▶ _THE RECORDS_
○ ○ ○

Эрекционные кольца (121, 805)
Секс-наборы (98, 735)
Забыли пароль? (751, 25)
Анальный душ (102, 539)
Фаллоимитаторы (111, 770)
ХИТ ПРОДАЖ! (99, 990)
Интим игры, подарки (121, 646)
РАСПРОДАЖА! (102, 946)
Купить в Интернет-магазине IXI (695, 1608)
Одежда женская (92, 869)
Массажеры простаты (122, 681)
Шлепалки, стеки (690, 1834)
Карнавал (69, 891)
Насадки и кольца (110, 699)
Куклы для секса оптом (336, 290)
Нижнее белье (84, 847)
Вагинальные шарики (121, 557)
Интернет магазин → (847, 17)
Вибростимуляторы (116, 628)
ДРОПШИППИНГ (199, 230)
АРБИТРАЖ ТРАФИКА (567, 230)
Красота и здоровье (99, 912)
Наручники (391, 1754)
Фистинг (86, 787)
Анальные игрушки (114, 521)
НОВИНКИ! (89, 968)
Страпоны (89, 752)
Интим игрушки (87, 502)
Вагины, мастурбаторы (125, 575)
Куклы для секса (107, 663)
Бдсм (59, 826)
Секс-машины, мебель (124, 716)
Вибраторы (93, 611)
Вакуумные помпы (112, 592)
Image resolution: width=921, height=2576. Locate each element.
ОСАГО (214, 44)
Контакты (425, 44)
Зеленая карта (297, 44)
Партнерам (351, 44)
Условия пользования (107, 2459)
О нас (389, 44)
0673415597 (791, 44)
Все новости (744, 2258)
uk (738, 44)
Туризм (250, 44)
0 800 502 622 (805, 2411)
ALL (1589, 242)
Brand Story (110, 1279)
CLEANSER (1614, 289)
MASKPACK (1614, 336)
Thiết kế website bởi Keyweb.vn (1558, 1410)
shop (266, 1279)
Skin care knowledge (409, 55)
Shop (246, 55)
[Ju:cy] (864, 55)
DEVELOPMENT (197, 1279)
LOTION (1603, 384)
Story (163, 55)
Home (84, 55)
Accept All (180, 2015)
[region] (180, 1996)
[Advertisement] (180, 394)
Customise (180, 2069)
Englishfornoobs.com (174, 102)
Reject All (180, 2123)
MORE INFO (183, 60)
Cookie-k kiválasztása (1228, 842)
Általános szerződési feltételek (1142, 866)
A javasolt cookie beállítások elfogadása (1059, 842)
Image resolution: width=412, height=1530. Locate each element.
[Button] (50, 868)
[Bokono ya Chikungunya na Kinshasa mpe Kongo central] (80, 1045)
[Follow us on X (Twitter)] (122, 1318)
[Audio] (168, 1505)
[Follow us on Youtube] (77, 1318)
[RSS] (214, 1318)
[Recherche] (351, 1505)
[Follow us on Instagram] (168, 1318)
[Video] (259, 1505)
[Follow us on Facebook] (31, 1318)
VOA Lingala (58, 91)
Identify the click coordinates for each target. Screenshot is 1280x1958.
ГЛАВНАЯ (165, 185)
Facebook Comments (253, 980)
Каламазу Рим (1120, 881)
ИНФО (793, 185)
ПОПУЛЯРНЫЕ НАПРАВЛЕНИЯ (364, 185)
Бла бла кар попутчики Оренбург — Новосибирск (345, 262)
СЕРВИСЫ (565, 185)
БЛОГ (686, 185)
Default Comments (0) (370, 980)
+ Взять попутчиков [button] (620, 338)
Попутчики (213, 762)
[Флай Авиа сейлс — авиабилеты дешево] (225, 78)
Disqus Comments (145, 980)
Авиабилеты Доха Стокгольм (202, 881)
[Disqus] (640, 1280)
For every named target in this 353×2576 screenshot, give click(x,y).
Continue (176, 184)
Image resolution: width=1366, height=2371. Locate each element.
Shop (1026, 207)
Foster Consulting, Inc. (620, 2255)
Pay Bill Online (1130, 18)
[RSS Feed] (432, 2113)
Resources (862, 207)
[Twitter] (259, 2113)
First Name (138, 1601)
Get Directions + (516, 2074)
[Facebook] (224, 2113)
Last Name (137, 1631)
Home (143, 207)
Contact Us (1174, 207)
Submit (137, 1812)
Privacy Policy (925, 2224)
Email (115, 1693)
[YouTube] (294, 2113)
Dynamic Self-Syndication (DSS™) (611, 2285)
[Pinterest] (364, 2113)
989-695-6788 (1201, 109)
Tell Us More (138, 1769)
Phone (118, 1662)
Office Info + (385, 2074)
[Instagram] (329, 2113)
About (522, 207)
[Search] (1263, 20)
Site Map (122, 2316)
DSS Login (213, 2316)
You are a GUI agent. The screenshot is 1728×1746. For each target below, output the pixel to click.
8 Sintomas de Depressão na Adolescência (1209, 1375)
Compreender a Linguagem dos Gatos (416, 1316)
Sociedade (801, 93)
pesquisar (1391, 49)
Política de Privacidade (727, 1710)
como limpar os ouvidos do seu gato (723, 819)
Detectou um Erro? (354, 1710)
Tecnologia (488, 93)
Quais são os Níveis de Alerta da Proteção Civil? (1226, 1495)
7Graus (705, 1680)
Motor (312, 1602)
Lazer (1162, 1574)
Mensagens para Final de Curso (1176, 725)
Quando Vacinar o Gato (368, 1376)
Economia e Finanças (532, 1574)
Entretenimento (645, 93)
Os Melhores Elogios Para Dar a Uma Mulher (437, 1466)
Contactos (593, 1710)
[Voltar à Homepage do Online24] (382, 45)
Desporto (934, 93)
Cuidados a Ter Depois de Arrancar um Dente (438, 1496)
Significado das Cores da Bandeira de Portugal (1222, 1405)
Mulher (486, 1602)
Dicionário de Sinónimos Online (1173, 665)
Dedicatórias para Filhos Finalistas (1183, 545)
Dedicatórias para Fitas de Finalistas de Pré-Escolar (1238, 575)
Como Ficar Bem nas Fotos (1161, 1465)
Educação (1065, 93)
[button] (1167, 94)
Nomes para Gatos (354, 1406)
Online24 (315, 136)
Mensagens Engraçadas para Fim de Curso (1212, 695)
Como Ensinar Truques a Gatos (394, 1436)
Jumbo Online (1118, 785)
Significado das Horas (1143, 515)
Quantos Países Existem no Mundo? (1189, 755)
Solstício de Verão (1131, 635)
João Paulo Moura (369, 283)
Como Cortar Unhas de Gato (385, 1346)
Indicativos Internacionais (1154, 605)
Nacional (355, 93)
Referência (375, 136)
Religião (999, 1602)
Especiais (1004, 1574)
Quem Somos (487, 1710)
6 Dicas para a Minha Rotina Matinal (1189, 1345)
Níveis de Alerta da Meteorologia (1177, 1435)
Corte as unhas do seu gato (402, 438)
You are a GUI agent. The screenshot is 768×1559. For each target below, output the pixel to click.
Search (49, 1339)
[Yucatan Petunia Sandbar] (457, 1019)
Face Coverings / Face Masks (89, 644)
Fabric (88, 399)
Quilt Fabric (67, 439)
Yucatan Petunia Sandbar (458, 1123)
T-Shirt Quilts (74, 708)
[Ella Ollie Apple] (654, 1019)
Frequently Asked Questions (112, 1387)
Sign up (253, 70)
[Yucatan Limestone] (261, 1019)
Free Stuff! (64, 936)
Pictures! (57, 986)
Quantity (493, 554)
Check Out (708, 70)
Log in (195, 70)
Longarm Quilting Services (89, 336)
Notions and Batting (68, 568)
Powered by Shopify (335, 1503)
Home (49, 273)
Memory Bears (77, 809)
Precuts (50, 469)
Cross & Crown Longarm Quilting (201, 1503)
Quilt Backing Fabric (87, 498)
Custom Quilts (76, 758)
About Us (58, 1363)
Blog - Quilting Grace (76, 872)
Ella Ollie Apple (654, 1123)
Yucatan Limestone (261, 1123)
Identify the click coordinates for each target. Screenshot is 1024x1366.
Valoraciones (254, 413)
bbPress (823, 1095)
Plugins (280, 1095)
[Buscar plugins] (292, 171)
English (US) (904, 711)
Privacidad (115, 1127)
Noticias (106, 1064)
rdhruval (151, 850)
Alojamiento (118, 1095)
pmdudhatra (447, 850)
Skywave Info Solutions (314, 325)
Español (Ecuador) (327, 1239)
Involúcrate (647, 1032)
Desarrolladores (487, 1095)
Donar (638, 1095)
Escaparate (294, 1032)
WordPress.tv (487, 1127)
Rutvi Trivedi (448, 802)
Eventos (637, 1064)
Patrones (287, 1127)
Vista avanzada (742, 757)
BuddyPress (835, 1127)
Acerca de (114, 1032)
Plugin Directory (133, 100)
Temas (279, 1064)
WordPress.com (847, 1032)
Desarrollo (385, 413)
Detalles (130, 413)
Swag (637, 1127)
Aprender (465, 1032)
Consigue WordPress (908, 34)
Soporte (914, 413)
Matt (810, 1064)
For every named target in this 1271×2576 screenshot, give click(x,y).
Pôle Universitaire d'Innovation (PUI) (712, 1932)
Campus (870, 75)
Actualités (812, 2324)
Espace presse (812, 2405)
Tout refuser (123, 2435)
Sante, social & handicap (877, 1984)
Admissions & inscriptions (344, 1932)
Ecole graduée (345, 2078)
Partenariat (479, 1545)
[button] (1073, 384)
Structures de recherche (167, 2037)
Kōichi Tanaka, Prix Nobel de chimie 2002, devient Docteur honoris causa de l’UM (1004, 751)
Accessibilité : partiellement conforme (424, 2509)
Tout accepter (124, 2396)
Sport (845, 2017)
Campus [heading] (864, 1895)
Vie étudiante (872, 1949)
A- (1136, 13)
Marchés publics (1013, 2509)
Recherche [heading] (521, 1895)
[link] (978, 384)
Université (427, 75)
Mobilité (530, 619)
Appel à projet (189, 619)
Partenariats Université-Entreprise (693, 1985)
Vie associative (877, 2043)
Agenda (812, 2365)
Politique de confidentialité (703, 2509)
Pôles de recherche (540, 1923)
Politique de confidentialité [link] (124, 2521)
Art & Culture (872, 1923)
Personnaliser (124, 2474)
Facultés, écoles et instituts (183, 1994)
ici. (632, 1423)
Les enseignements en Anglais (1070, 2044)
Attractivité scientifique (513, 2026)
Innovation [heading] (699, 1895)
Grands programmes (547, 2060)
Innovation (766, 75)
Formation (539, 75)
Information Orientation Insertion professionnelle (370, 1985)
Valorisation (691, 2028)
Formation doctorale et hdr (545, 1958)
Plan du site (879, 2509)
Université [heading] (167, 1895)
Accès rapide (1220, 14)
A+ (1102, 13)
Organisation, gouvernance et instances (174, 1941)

○ ○ ○

▶ _WHAT THIS TASK INVOLVES_
What you return must be the lines above that run from the line with "Campus (870, 75)" to the line with "Appel à projet (189, 619)", inclusive, each copied exactly.

▶ _RESULT FOR THIS TASK_
Campus (870, 75)
Actualités (812, 2324)
Espace presse (812, 2405)
Tout refuser (123, 2435)
Sante, social & handicap (877, 1984)
Admissions & inscriptions (344, 1932)
Ecole graduée (345, 2078)
Partenariat (479, 1545)
[button] (1073, 384)
Structures de recherche (167, 2037)
Kōichi Tanaka, Prix Nobel de chimie 2002, devient Docteur honoris causa de l’UM (1004, 751)
Accessibilité : partiellement conforme (424, 2509)
Tout accepter (124, 2396)
Sport (845, 2017)
Campus [heading] (864, 1895)
Vie étudiante (872, 1949)
A- (1136, 13)
Marchés publics (1013, 2509)
Recherche [heading] (521, 1895)
[link] (978, 384)
Université (427, 75)
Mobilité (530, 619)
Appel à projet (189, 619)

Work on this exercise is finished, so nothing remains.